TASK :: All of the records shown below need to be copied with no differences.

★ ★ ★ ★ ★ ★ ★

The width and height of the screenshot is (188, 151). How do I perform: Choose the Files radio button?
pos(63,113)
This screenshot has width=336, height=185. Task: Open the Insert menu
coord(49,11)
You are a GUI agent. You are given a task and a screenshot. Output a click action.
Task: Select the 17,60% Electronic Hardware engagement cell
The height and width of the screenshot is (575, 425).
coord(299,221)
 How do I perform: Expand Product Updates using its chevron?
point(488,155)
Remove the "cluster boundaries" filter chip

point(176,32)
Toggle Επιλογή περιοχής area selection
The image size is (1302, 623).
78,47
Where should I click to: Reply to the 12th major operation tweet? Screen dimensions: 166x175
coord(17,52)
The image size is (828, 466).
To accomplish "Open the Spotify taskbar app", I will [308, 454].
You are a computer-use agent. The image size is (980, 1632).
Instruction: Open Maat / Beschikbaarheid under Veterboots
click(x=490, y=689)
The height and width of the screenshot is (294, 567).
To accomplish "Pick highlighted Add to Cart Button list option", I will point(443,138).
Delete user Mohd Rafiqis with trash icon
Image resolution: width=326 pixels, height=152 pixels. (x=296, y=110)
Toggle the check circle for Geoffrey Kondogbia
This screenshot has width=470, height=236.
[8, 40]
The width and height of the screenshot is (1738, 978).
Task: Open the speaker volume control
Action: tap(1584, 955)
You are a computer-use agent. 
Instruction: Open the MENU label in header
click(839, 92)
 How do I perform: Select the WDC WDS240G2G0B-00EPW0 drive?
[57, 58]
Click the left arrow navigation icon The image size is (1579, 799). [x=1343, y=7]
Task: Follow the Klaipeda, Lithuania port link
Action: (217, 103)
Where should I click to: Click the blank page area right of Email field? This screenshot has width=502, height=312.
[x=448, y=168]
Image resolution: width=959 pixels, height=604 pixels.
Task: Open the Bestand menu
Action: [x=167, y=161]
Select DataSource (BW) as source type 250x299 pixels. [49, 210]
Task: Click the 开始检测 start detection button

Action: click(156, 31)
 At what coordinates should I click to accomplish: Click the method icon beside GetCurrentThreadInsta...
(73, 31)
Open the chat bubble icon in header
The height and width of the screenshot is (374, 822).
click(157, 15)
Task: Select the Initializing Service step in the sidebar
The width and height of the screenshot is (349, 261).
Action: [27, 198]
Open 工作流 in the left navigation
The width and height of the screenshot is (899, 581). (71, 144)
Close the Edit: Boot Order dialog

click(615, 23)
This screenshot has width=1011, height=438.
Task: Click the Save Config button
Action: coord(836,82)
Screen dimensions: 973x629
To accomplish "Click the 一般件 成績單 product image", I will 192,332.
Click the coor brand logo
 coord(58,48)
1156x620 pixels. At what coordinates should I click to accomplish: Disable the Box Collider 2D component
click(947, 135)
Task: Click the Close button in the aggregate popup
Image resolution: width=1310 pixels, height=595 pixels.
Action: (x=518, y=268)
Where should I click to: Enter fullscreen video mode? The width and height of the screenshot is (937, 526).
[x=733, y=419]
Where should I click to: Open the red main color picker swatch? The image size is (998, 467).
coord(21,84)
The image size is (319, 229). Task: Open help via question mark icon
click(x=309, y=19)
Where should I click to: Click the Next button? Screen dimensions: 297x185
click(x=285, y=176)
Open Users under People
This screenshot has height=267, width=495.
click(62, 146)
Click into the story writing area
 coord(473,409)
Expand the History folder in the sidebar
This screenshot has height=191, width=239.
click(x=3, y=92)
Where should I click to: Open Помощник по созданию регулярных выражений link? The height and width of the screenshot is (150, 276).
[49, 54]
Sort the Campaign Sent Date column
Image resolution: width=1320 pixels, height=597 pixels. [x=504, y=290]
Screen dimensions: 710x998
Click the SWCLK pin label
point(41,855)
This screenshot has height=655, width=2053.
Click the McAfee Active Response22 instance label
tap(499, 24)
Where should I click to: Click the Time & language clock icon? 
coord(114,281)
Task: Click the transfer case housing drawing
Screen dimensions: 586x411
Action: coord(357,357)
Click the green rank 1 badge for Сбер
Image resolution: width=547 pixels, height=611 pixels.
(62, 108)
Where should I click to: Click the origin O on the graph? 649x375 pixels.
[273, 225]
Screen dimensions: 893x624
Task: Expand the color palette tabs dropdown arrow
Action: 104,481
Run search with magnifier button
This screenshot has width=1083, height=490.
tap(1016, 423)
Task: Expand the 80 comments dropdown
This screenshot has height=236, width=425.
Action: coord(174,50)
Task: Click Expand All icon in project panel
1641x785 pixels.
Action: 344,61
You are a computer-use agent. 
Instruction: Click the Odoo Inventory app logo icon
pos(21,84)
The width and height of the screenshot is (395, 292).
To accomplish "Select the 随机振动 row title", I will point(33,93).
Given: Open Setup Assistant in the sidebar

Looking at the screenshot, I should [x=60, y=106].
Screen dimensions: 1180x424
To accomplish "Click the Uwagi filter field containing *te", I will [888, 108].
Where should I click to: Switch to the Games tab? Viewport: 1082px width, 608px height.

★ ★ ★ ★ ★ ★ ★

EXERCISE SOLUTION ::
The width and height of the screenshot is (188, 151). How do I perform: Choose the Files radio button?
pos(63,113)
This screenshot has width=336, height=185. Task: Open the Insert menu
coord(49,11)
You are a GUI agent. You are given a task and a screenshot. Output a click action.
Task: Select the 17,60% Electronic Hardware engagement cell
The height and width of the screenshot is (575, 425).
coord(299,221)
 How do I perform: Expand Product Updates using its chevron?
point(488,155)
Remove the "cluster boundaries" filter chip

point(176,32)
Toggle Επιλογή περιοχής area selection
The image size is (1302, 623).
78,47
Where should I click to: Reply to the 12th major operation tweet? Screen dimensions: 166x175
coord(17,52)
The image size is (828, 466).
To accomplish "Open the Spotify taskbar app", I will [308, 454].
You are a computer-use agent. The image size is (980, 1632).
Instruction: Open Maat / Beschikbaarheid under Veterboots
click(x=490, y=689)
The height and width of the screenshot is (294, 567).
To accomplish "Pick highlighted Add to Cart Button list option", I will point(443,138).
Delete user Mohd Rafiqis with trash icon
Image resolution: width=326 pixels, height=152 pixels. (x=296, y=110)
Toggle the check circle for Geoffrey Kondogbia
This screenshot has width=470, height=236.
[8, 40]
The width and height of the screenshot is (1738, 978).
Task: Open the speaker volume control
Action: tap(1584, 955)
You are a computer-use agent. 
Instruction: Open the MENU label in header
click(839, 92)
 How do I perform: Select the WDC WDS240G2G0B-00EPW0 drive?
[57, 58]
Click the left arrow navigation icon The image size is (1579, 799). [x=1343, y=7]
Task: Follow the Klaipeda, Lithuania port link
Action: (217, 103)
Where should I click to: Click the blank page area right of Email field? This screenshot has width=502, height=312.
[x=448, y=168]
Image resolution: width=959 pixels, height=604 pixels.
Task: Open the Bestand menu
Action: [x=167, y=161]
Select DataSource (BW) as source type 250x299 pixels. [49, 210]
Task: Click the 开始检测 start detection button

Action: click(156, 31)
 At what coordinates should I click to accomplish: Click the method icon beside GetCurrentThreadInsta...
(73, 31)
Open the chat bubble icon in header
The height and width of the screenshot is (374, 822).
click(157, 15)
Task: Select the Initializing Service step in the sidebar
The width and height of the screenshot is (349, 261).
Action: [27, 198]
Open 工作流 in the left navigation
The width and height of the screenshot is (899, 581). (71, 144)
Close the Edit: Boot Order dialog

click(615, 23)
This screenshot has width=1011, height=438.
Task: Click the Save Config button
Action: coord(836,82)
Screen dimensions: 973x629
To accomplish "Click the 一般件 成績單 product image", I will 192,332.
Click the coor brand logo
 coord(58,48)
1156x620 pixels. At what coordinates should I click to accomplish: Disable the Box Collider 2D component
click(947, 135)
Task: Click the Close button in the aggregate popup
Image resolution: width=1310 pixels, height=595 pixels.
Action: (x=518, y=268)
Where should I click to: Enter fullscreen video mode? The width and height of the screenshot is (937, 526).
[x=733, y=419]
Where should I click to: Open the red main color picker swatch? The image size is (998, 467).
coord(21,84)
The image size is (319, 229). Task: Open help via question mark icon
click(x=309, y=19)
Where should I click to: Click the Next button? Screen dimensions: 297x185
click(x=285, y=176)
Open Users under People
This screenshot has height=267, width=495.
click(62, 146)
Click into the story writing area
 coord(473,409)
Expand the History folder in the sidebar
This screenshot has height=191, width=239.
click(x=3, y=92)
Where should I click to: Open Помощник по созданию регулярных выражений link? The height and width of the screenshot is (150, 276).
[49, 54]
Sort the Campaign Sent Date column
Image resolution: width=1320 pixels, height=597 pixels. [x=504, y=290]
Screen dimensions: 710x998
Click the SWCLK pin label
point(41,855)
This screenshot has height=655, width=2053.
Click the McAfee Active Response22 instance label
tap(499, 24)
Where should I click to: Click the Time & language clock icon? 
coord(114,281)
Task: Click the transfer case housing drawing
Screen dimensions: 586x411
Action: coord(357,357)
Click the green rank 1 badge for Сбер
Image resolution: width=547 pixels, height=611 pixels.
(62, 108)
Where should I click to: Click the origin O on the graph? 649x375 pixels.
[273, 225]
Screen dimensions: 893x624
Task: Expand the color palette tabs dropdown arrow
Action: 104,481
Run search with magnifier button
This screenshot has width=1083, height=490.
tap(1016, 423)
Task: Expand the 80 comments dropdown
This screenshot has height=236, width=425.
Action: coord(174,50)
Task: Click Expand All icon in project panel
1641x785 pixels.
Action: 344,61
You are a computer-use agent. 
Instruction: Click the Odoo Inventory app logo icon
pos(21,84)
The width and height of the screenshot is (395, 292).
To accomplish "Select the 随机振动 row title", I will point(33,93).
Given: Open Setup Assistant in the sidebar

Looking at the screenshot, I should [x=60, y=106].
Screen dimensions: 1180x424
To accomplish "Click the Uwagi filter field containing *te", I will [888, 108].
Where should I click to: Switch to the Games tab? Viewport: 1082px width, 608px height.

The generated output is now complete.